Currently, the Arrow specification consists of these pieces:
- Metadata specification (see Metadata.md)
- Physical memory layout specification (see Layout.md)
- Logical Types, Schemas, and Record Batch Metadata (see Schema.fbs)
- Encapsulated Messages (see Message.fbs)
- Mechanics of messaging between Arrow systems (IPC, RPC, etc.) (see IPC.md)
- Tensor (Multi-dimensional array) Metadata (see Tensor.fbs)
The metadata currently uses Google's flatbuffers library for serializing a couple related pieces of information:
- Schemas for tables or record (row) batches. This contains the logical types, field names, and other metadata.

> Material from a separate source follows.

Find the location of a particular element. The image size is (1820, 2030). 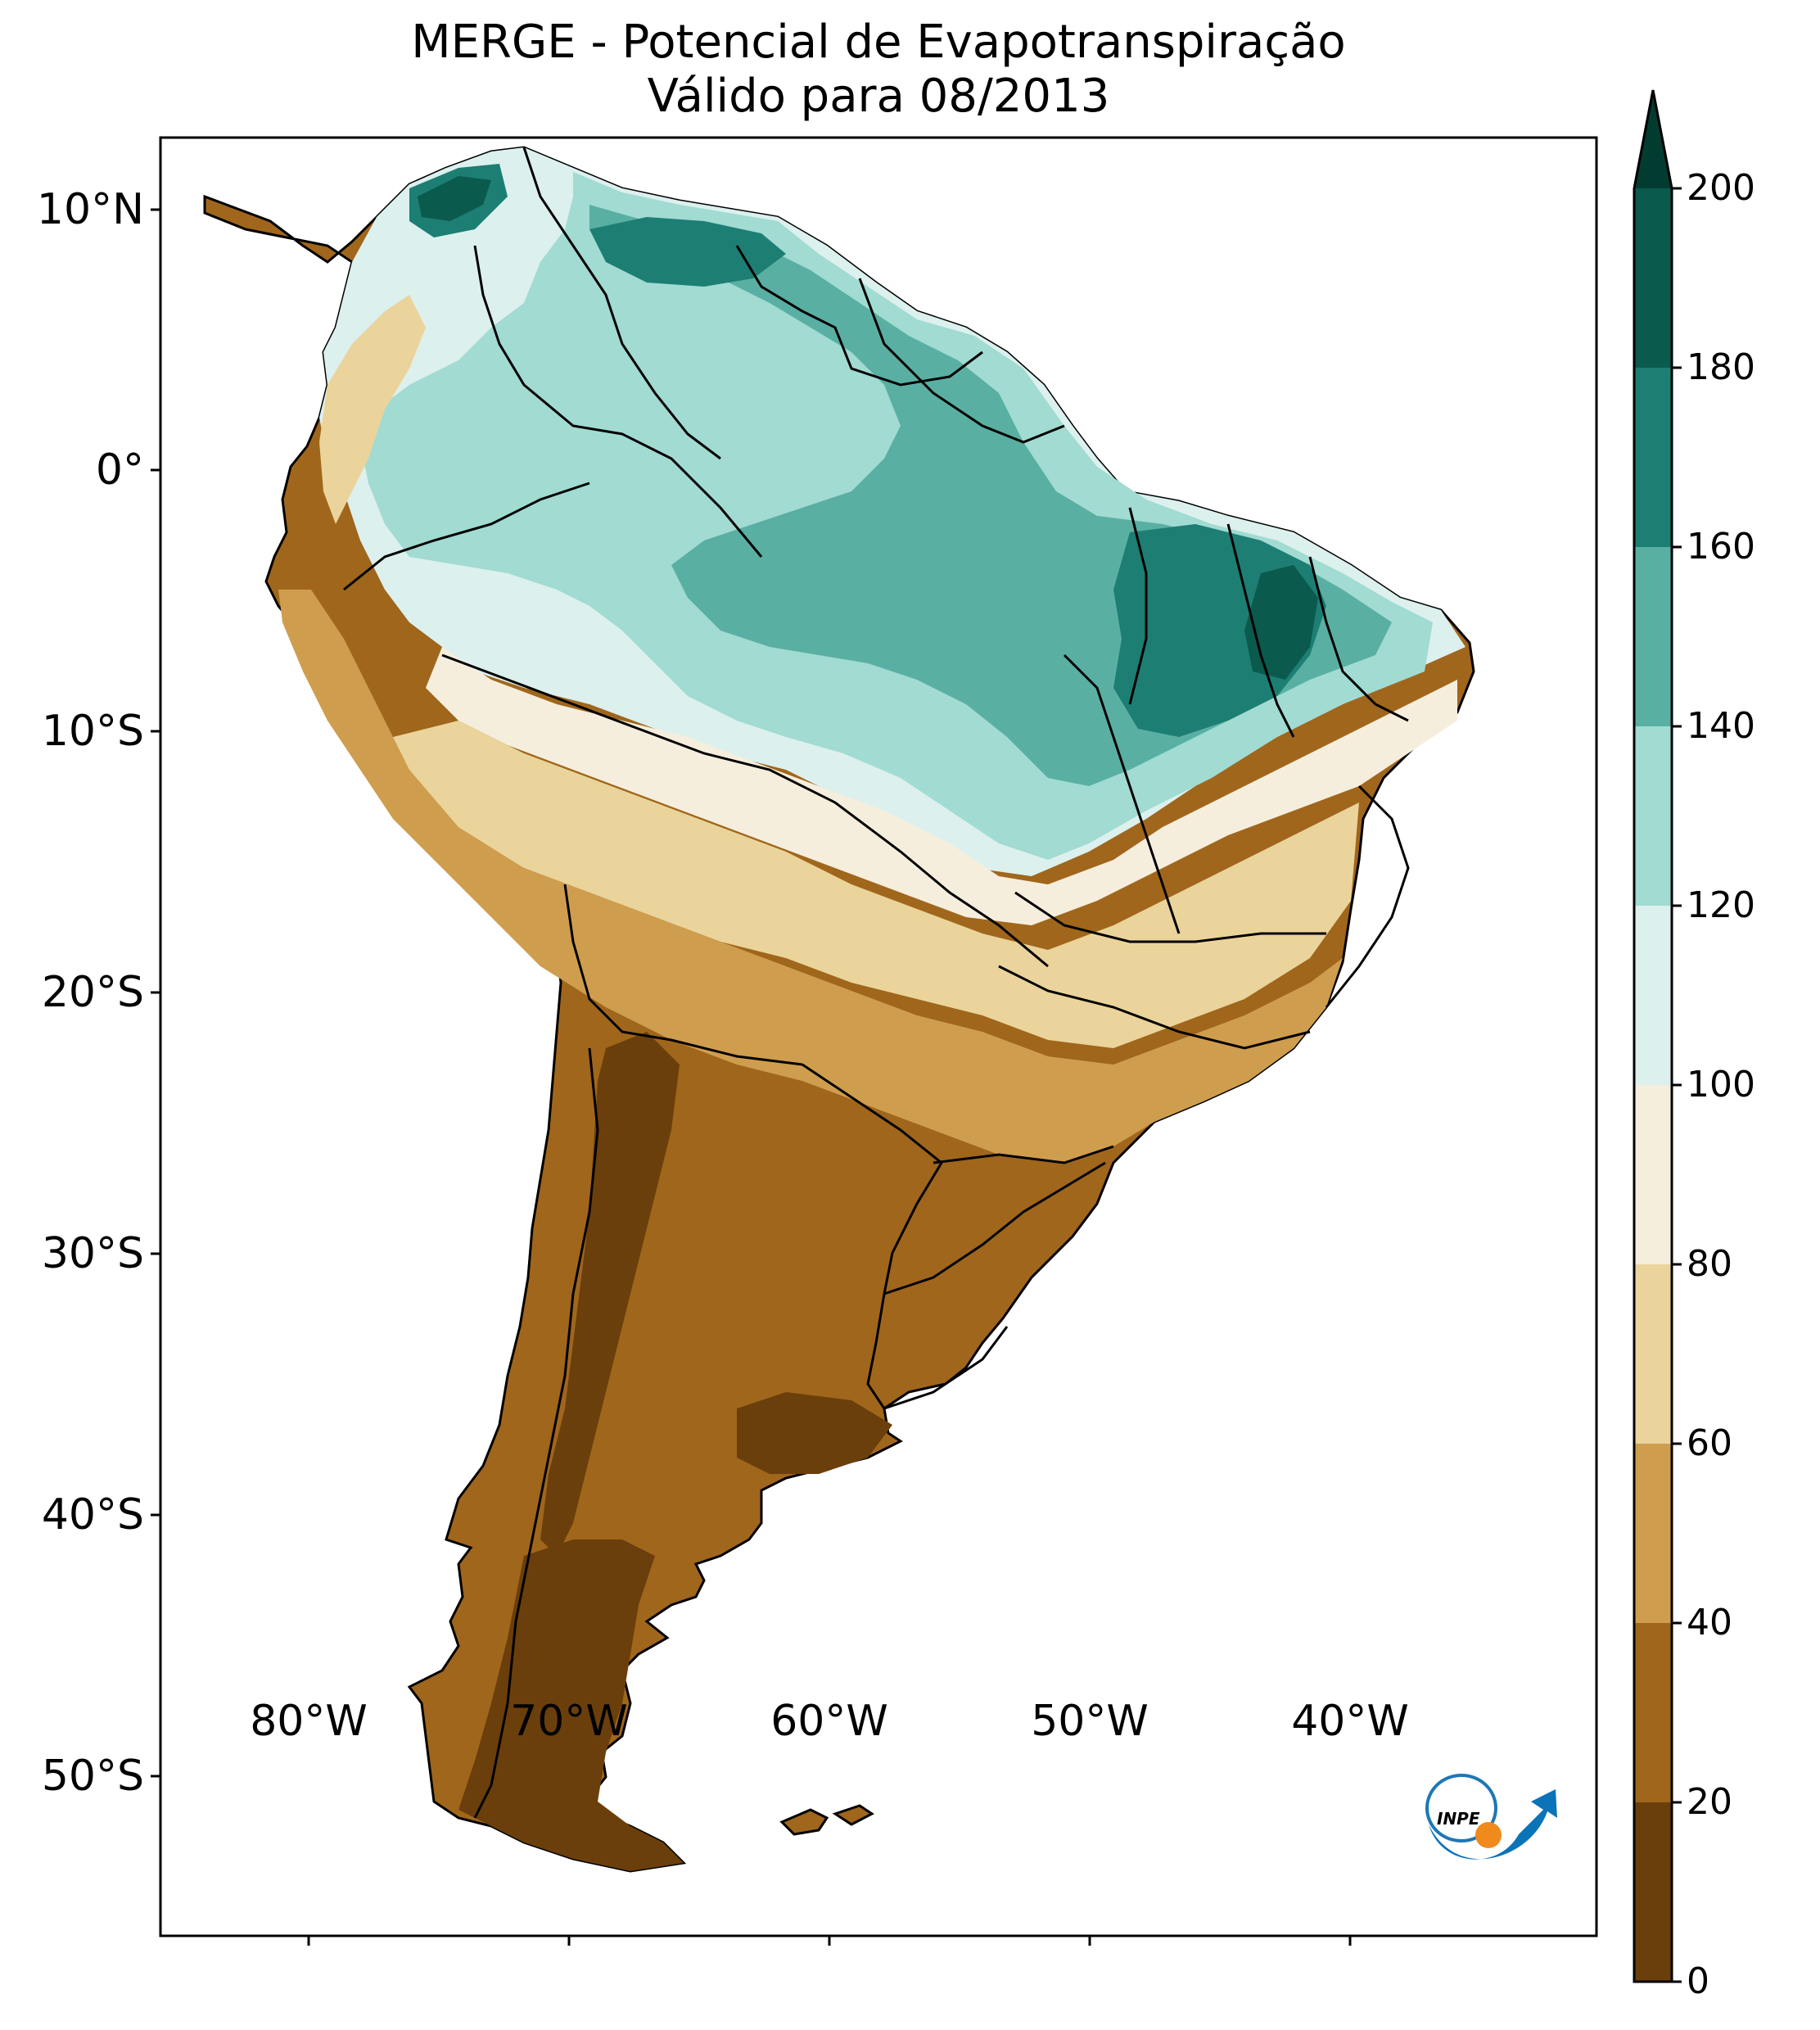

colorbar is located at coordinates (1658, 1036).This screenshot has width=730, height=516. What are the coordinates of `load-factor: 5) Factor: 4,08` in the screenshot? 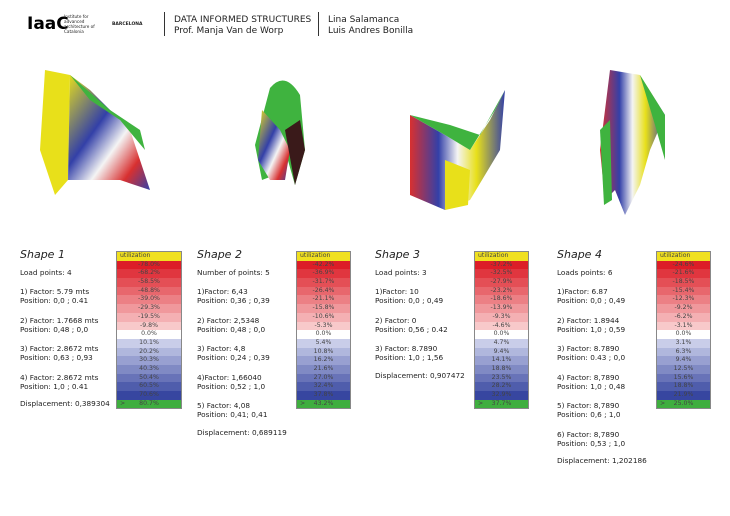 It's located at (224, 406).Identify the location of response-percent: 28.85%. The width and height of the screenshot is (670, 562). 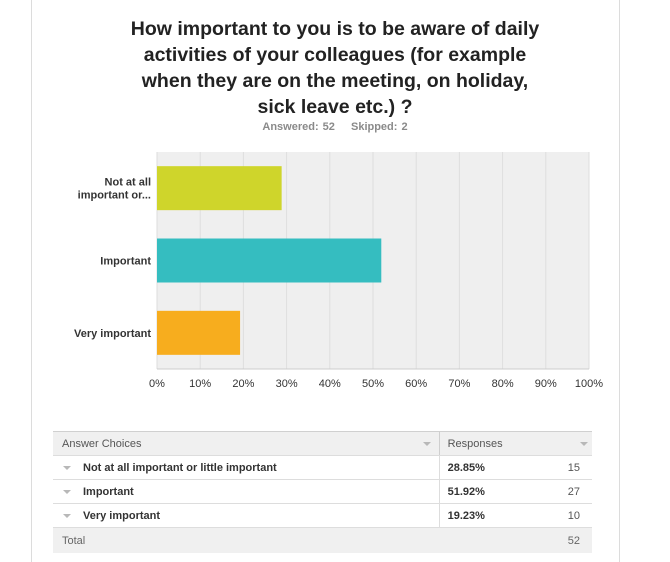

Schemas do not contain any information about actual data.
- Data headers for record (row) batches. These must correspond to a known schema, and enable a system to send and receive Arrow row batches in a form that can be precisely disassembled or reconstructed.
We have made significant progress hardening the Arrow in-memory format and Flatbuffer metadata since the project started in February 2016. We have integration tests which verify binary compatibility between the Java and C++ implementations, for example.
Major versions may still include breaking changes to the memory format or metadata, so it is recommended to use the same released version of all libraries in your applications for maximum compatibility. Data stored in the Arrow IPC formats should not be used for long term storage.